Secure Pairing in Baby Monitor Timmy: ECDH and SAS Explained

Before Baby Monitor Timmy transmits audio and video, two devices need to find each other and trust each other. This pairing step is the most critical moment in the whole flow. Here I explain how Timmy pairs, which cryptography sits behind it, and why a nearby attacker cannot take over the connection unnoticed.

The problem: How does my device know who it's talking to?

When two devices connect for the first time, the central question is: is Device A really talking to Device B, or is someone sitting in between?
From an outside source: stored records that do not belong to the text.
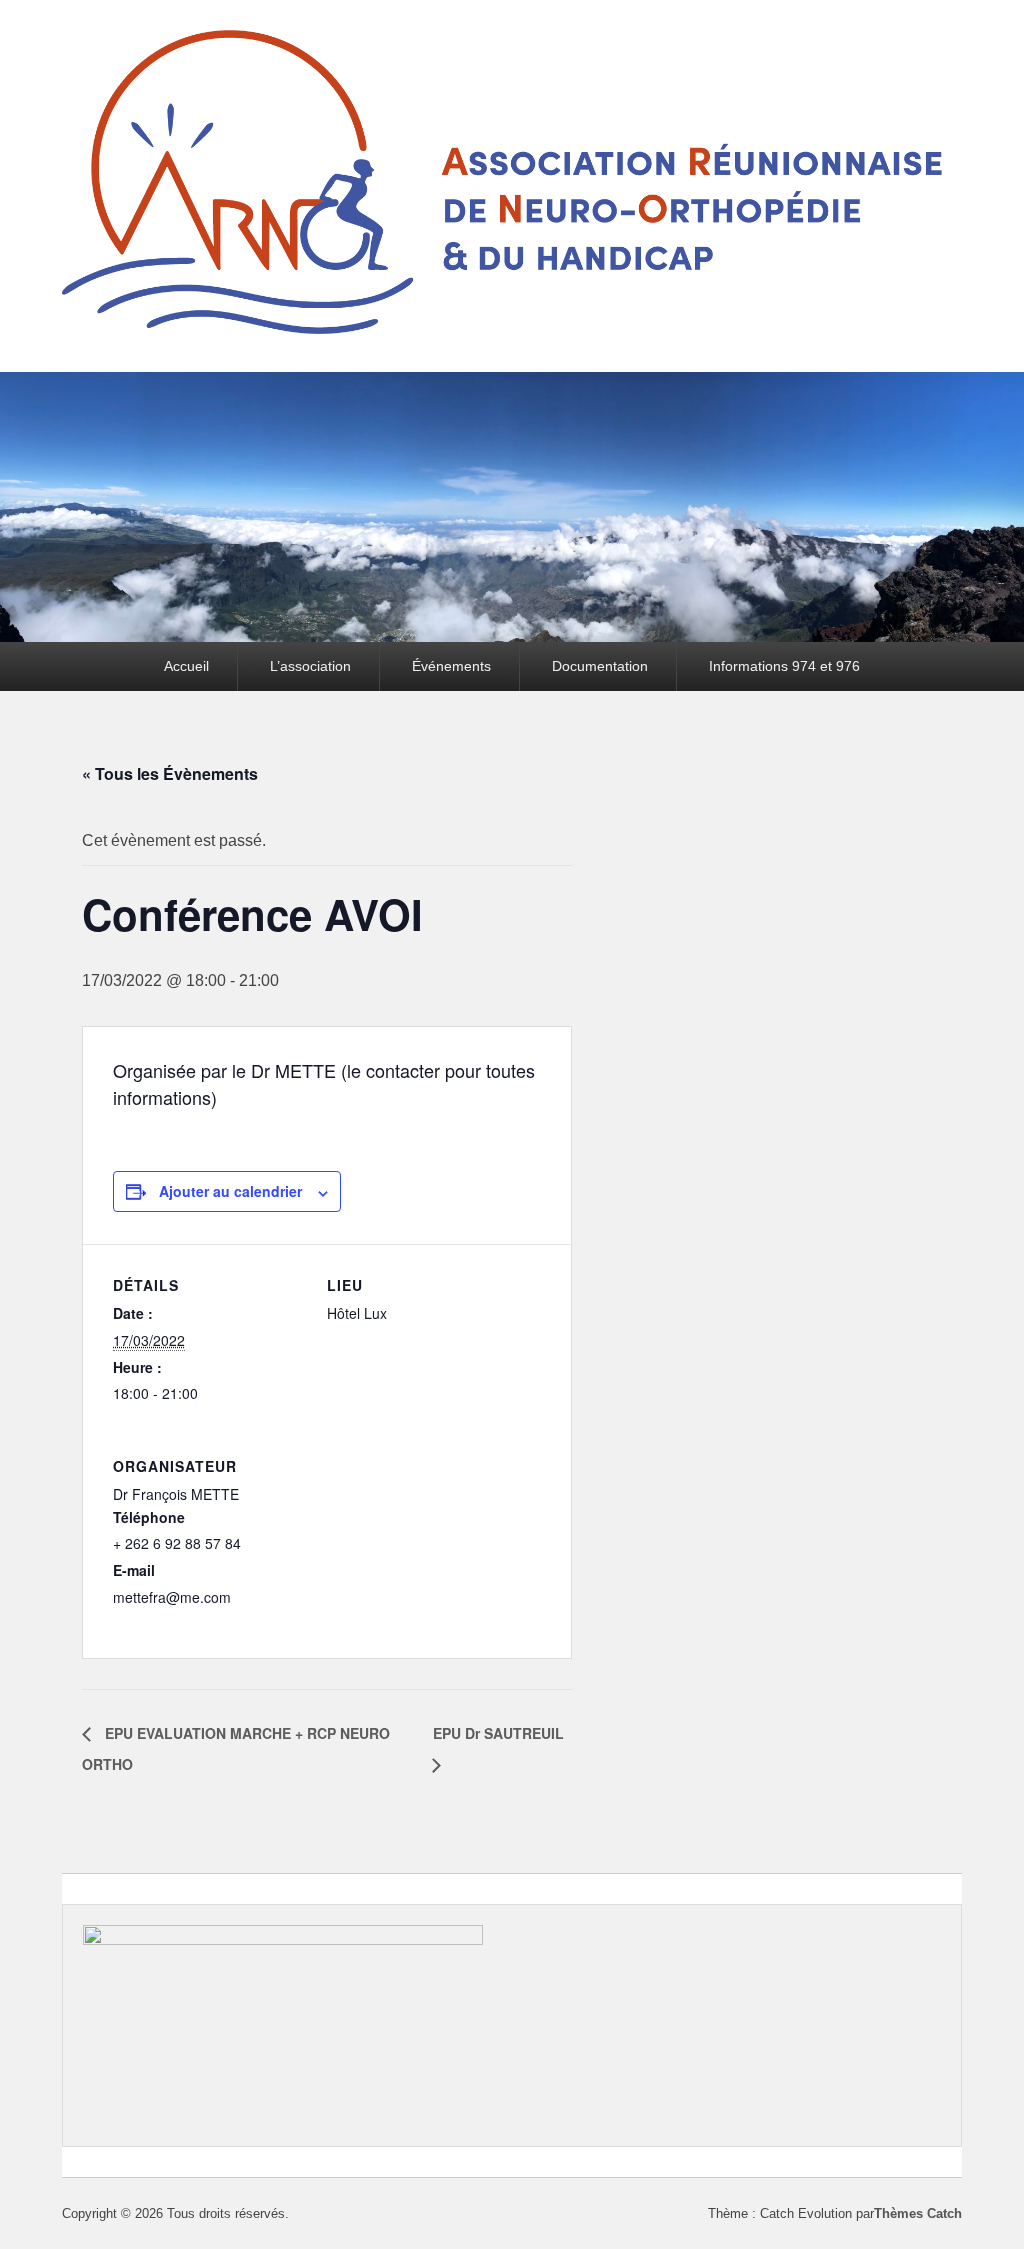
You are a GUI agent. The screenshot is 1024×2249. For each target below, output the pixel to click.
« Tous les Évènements (170, 773)
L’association (310, 666)
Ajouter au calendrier (230, 1191)
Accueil (186, 666)
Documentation (600, 666)
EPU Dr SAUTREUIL (498, 1733)
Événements (451, 666)
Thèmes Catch (918, 2213)
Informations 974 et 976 (784, 666)
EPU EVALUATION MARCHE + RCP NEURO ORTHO (236, 1748)
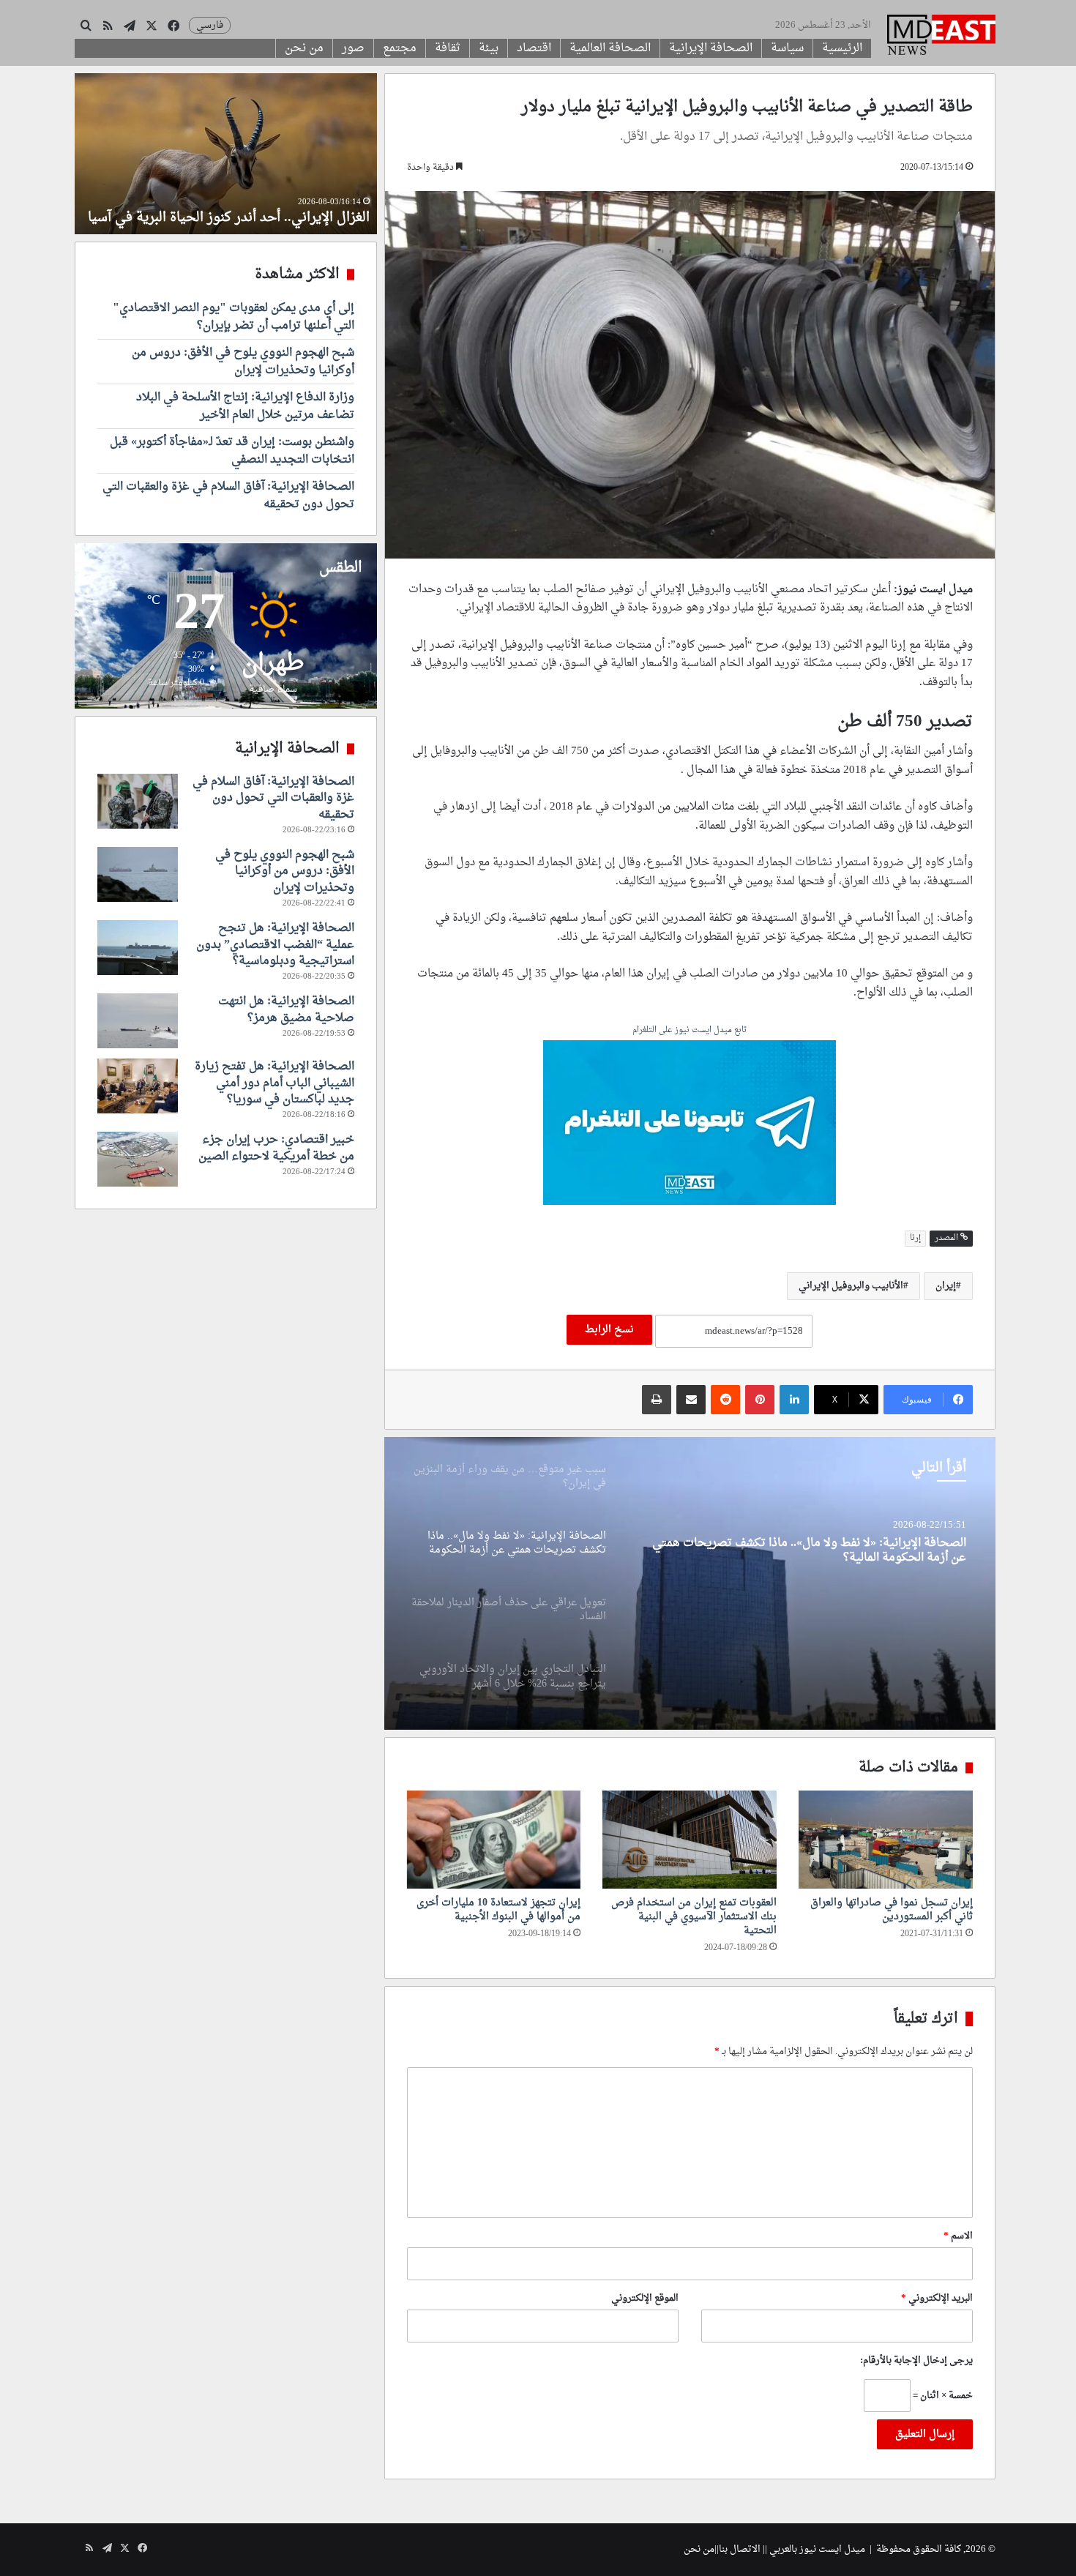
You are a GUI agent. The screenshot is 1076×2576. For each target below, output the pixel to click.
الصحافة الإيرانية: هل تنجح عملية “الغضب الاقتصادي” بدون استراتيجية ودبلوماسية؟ (275, 944)
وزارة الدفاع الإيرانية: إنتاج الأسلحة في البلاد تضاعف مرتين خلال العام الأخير (245, 406)
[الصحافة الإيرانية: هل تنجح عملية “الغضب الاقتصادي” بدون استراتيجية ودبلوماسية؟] (137, 947)
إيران (945, 1286)
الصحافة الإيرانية (710, 48)
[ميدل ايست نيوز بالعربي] (941, 37)
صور (353, 48)
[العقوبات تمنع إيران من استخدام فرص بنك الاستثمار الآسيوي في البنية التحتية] (689, 1840)
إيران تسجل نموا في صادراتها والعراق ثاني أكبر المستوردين (891, 1910)
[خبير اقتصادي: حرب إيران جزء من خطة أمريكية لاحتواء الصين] (137, 1159)
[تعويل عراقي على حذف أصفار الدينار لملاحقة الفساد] (689, 1583)
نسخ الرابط (609, 1330)
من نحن (304, 48)
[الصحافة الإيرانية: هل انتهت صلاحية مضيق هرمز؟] (137, 1020)
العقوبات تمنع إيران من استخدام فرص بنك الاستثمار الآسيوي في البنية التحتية (694, 1917)
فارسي (209, 25)
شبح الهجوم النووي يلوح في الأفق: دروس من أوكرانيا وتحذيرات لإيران (243, 361)
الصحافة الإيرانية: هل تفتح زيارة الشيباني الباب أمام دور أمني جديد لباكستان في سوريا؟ (274, 1083)
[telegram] (689, 1124)
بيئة (488, 48)
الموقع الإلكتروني (645, 2298)
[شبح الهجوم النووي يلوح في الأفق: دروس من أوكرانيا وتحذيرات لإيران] (137, 874)
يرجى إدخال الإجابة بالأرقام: (916, 2360)
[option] (689, 1583)
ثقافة (447, 48)
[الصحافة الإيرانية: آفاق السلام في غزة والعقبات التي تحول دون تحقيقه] (137, 801)
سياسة (787, 48)
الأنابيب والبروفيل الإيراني (851, 1286)
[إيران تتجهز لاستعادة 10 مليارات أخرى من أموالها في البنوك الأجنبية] (494, 1840)
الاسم (958, 2236)
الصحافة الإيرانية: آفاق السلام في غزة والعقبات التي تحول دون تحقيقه (228, 495)
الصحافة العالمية (610, 48)
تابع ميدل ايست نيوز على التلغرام (689, 1031)
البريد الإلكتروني (937, 2298)
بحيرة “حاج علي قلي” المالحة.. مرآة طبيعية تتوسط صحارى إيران (247, 209)
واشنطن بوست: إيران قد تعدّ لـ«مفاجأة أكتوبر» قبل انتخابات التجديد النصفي (232, 451)
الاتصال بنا (740, 2549)
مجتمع (399, 48)
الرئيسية (842, 48)
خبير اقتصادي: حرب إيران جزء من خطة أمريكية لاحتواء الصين (276, 1148)
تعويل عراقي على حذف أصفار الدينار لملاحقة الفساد (840, 1547)
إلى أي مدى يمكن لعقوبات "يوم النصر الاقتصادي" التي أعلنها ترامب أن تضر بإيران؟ (233, 317)
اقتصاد (534, 48)
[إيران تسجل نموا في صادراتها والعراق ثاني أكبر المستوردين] (886, 1840)
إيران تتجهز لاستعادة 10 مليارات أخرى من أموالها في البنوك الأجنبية (498, 1910)
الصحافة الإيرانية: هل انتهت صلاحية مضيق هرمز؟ (286, 1009)
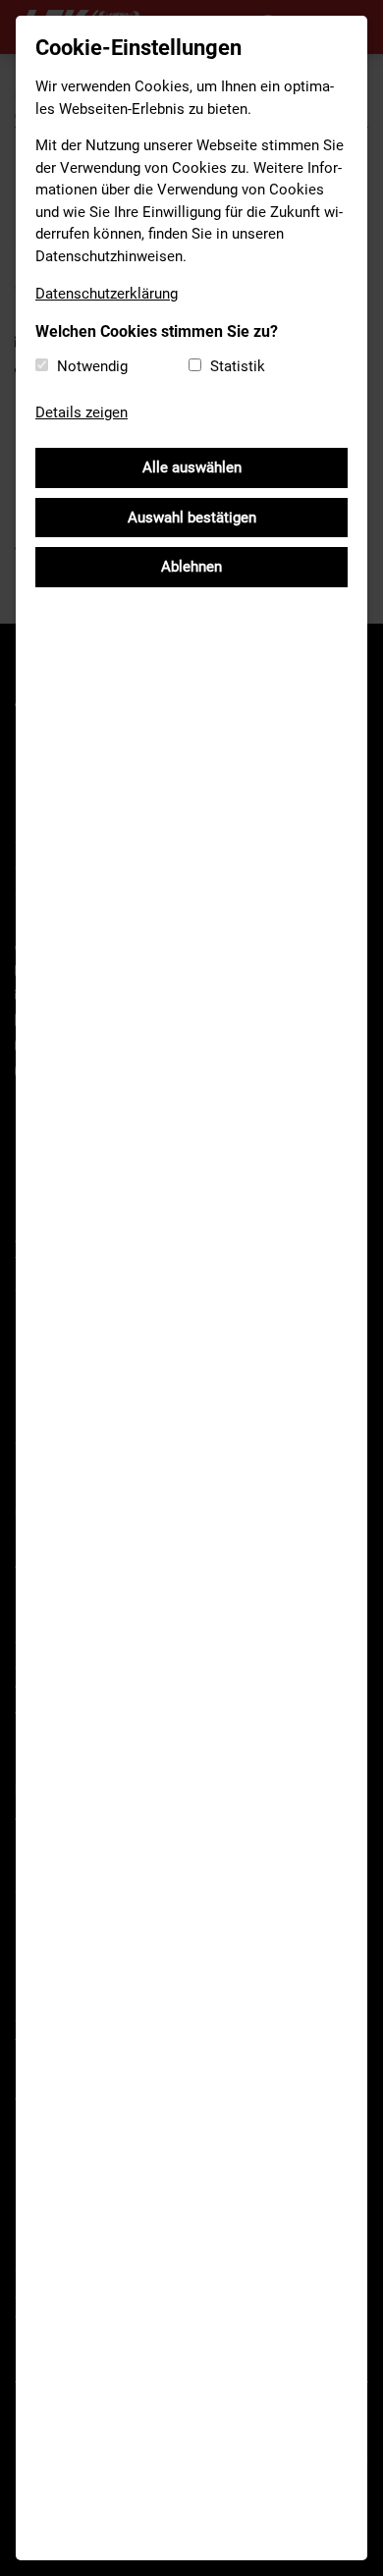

In cryptography, that is called a man-in-the-middle attack (MITM).

Timmy solves this through an Elliptic Curve Diffie-Hellman (ECDH) key exchange over Firebase, combined with visual verification by the user.

The following diagram shows the complete pairing flow at a glance:

sequenceDiagram
    autonumber
    participant A as 📱 Device A
    participant F as ☁️ Firebase
    participant B as 📱 Device B

    Note over A,B: Phase 1 — Discovery

    A->>A: Generate ECDH key pair (P-256)
    B->>B: Generate ECDH key pair (P-256)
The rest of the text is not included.